Every line from the one containing "Open the 고객센터 navigation menu" to the one containing "The image size" in the records below, both included, must be set down exactly, and no other line.

▶ AVAILABLE DATA:
........

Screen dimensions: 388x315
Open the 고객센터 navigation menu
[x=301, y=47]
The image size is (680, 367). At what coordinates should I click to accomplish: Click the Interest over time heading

........

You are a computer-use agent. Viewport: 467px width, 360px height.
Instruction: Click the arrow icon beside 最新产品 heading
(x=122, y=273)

........

▶ ANSWER TO THE PROBLEM:
Open the 고객센터 navigation menu
[x=301, y=47]
The image size is (680, 367). At what coordinates should I click to accomplish: Click the Interest over time heading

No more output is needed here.